Is there any different reception or change surprises that kind of came out of your came out of your OFC announcement that kind of your partners Lumentum or NeoPhotonics or any way who kind of came back with different feedback after the OFC announcement about enthusiasm or excitement about that announcement?.
I mean I think these obviously -- we’ve been working on this for quite a while with these partners. So, I’d say it is well researched from our point of view. It’s very well researched from that point of view. These are probably the premier component players in our space with deep and long relationships.
And so they’ve done their homework extensively, so I think we’re in a good place with them. As we’ve said, we don’t think, this is really a second half of ’18 impact to us and I think we’re making good progress towards that. .
Our next question comes from the line of Simon Leopold with Raymond James. Your line is open..
First, just wanted to get a clarification on the services gross margin, if I’ve done my math correctly, it was just over 50% this quarter, which looks like the highest level we’ve seen it kind of breaking out.
If you could clarify what if anything was unique or special about services this quarter and how that’s trending? And then in terms of question I wanted to ask was whether or not you’ve seen any kind of pause, which is not evident in your revenue guidance ahead of the release of WaveLogic Ai.
Just wondering maybe there is some pent up demand or customers waiting which could lead to better than seasonal behavior once the product is out in the market. Anything you could give us to help us understand the product cycle transition? Thank you..
On the services margin, Simon, as I said earlier, there are lots of variables that go into the competition of our gross margin. It so happened that we had a very good quarter in services. We have spent a lot of time and effort improving our cost structure and services and that’s a piece of it.
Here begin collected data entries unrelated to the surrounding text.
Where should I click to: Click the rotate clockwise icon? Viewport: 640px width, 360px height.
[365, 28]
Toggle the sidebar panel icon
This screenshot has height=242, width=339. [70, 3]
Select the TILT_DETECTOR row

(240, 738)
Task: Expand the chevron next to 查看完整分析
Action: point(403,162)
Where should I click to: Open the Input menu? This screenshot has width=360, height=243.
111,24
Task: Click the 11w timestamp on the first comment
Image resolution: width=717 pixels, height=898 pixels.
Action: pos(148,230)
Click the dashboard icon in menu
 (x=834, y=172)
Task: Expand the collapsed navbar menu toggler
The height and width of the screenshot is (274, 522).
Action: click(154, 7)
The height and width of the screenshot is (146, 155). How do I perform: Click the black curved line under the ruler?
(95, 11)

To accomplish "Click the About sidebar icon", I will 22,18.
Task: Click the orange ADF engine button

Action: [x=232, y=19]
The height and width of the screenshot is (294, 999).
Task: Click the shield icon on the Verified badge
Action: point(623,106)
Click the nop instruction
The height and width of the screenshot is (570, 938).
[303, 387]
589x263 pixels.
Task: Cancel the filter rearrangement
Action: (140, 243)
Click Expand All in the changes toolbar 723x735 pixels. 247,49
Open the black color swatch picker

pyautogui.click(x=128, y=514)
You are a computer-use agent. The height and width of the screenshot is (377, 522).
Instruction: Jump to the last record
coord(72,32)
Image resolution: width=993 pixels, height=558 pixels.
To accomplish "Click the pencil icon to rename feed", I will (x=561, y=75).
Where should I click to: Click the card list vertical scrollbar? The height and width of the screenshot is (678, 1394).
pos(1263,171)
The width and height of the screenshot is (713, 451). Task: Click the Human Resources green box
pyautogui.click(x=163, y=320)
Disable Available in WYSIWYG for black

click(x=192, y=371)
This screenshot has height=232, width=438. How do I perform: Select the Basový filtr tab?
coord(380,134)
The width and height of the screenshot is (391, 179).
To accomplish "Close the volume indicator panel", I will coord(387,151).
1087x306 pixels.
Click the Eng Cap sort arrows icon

That improvement has certainly factored into our view that we’re in a mid-40s kind of range today. I wouldn’t read a lot into it, except that is was great and we are proud of it and we’ll see what happens going forward..
And then, Simon, as far as the Ai, I mean clearly, our customers are in the labs with it. They’re looking at it, right. All lights are green, right. It’s on scheduled. We expected that in the summer timeframe, but all the impacts of that are basically built into what we’ve been saying..
But I guess what I’m trying to understand is, could we see a better pattern once Ai is available on the market? Does that lead to some kind of inflection where there is pent up demand that might become more evident in October and January? That’s what I’m really trying to understand..
I think Simon, I think we’ve got a pretty close relationship with those folks and they are very aware of the roadmap, and I think that is mapped into the performance that we’re predicting for the second half. So, we’re seeing nice uptick in second half and some of that is due to the Ai beginning to appear on the streets. .
And certainly Ai is a factor in our confidence, in our future. We’re saying this is not just a 2017 performance, this is a multi-year performance. We’re going to continue to grow and we believe we’ll continue to increase the profitability..
Thank you. Our next question comes from the line of Fahad Najam with Cowen & Company. Your line is open..
So my question is -- two questions. One on the gross margin, if our checks are right, the new AT&T includes significant software components. Why shouldn’t gross margin be paid in the mid-40s? Help us understand what is gearing to that, and then regarding your long-term 15% operating margin guidance.
Do you think against the backdrop of all the positive trends you’re seeing? Do you think you get to that milestone sooner than what you were previously anticipating?.
Yes, Fahad on the gross margin. Just to remind you, we are -- typically, when we’re in early stages of deployments or when we are taking market share, we’re going to enjoy less than corporate average gross margins on those kinds of deals. And we have been taking share, and we do have a fair amount of early staged deployments in our results this year.
So, yes software is doing well and I think it’s going to continue to do well. We’ve got a lot of other positive things going on in our gross margin. but we are in early stages of deployment with a number of projects and customers. So, that’s offsetting piece.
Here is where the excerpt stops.